ACTION ITEM: Copy each line below holding "computer".
━━━ STUDY MATERIAL
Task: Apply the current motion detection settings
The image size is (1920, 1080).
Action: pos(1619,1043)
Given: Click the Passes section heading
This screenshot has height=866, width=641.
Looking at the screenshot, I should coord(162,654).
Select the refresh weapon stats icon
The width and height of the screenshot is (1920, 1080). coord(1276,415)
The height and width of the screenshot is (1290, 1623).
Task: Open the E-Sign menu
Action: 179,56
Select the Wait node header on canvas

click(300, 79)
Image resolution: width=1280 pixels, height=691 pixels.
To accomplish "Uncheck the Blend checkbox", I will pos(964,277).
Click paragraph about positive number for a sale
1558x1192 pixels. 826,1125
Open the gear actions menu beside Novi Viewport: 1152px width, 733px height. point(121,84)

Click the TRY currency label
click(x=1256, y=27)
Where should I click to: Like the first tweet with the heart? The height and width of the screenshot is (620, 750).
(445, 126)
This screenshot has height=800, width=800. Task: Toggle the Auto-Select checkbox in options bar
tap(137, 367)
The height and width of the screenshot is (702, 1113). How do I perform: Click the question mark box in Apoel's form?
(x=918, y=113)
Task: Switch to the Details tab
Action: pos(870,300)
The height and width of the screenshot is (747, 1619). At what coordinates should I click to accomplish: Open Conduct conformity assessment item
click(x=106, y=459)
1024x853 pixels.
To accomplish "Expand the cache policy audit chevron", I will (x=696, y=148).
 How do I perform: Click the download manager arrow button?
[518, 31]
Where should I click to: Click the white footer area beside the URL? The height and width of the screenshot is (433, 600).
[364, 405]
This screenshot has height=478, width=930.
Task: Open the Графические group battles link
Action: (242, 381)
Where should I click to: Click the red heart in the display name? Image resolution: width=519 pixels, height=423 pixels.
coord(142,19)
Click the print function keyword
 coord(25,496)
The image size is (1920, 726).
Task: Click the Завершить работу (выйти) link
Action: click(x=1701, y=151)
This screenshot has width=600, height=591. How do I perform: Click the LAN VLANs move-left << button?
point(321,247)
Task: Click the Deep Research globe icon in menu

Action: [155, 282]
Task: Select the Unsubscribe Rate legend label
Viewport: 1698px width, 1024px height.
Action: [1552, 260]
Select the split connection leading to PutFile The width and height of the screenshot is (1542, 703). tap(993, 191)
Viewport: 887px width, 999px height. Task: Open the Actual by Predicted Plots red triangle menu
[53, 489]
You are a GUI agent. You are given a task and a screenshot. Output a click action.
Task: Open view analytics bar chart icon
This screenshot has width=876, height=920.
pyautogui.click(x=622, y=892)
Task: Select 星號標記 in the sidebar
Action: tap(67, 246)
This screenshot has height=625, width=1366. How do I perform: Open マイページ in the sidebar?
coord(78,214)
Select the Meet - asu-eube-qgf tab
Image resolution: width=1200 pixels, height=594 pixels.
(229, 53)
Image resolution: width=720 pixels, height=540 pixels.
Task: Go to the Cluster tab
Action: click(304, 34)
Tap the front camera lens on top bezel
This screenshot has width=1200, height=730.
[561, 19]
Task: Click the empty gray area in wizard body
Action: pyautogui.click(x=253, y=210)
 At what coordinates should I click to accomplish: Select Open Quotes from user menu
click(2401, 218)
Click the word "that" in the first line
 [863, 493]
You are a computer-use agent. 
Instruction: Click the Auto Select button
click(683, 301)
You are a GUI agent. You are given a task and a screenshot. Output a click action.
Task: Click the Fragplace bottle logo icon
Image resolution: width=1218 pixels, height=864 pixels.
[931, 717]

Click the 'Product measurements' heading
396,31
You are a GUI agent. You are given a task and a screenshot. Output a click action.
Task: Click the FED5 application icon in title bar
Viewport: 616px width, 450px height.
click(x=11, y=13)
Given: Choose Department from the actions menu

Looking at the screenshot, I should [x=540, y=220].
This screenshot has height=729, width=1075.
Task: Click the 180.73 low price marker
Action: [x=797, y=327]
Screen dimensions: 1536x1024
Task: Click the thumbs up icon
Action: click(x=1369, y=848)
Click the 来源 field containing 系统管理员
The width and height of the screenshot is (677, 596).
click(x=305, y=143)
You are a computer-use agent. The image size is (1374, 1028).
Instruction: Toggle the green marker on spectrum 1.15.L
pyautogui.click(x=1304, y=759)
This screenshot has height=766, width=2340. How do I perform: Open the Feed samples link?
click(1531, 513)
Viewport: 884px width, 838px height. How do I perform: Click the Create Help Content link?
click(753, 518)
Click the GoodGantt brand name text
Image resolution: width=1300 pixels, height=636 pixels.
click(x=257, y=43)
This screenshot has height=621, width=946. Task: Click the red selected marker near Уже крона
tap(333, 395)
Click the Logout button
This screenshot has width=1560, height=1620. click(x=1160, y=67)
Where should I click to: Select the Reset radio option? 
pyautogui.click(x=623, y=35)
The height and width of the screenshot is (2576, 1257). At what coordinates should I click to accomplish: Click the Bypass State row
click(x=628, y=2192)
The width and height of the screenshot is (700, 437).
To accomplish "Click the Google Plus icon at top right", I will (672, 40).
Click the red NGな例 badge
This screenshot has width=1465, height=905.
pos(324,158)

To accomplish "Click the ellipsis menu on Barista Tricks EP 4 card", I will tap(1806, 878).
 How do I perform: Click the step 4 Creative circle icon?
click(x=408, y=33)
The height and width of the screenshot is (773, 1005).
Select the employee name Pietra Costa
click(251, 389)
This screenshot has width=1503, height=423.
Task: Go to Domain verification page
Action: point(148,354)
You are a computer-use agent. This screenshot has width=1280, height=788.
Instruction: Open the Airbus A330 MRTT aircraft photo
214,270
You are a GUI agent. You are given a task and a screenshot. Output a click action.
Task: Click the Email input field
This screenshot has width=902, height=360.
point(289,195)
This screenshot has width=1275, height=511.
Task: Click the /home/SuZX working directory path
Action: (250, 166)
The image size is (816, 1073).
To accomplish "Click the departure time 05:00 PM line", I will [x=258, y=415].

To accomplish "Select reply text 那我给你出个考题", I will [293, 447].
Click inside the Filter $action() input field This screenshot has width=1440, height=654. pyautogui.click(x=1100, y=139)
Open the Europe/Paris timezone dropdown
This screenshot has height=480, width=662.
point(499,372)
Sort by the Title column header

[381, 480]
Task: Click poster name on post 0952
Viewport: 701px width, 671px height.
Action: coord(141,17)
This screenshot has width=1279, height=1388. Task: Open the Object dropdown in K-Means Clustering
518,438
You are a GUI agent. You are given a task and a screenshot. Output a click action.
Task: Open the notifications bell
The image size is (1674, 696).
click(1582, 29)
━━━━━━
YOUR SOLUTION:
You are a computer-use agent. 
You are a computer-use agent. The image size is (1374, 1028).
You are a computer-use agent. This screenshot has width=1280, height=788.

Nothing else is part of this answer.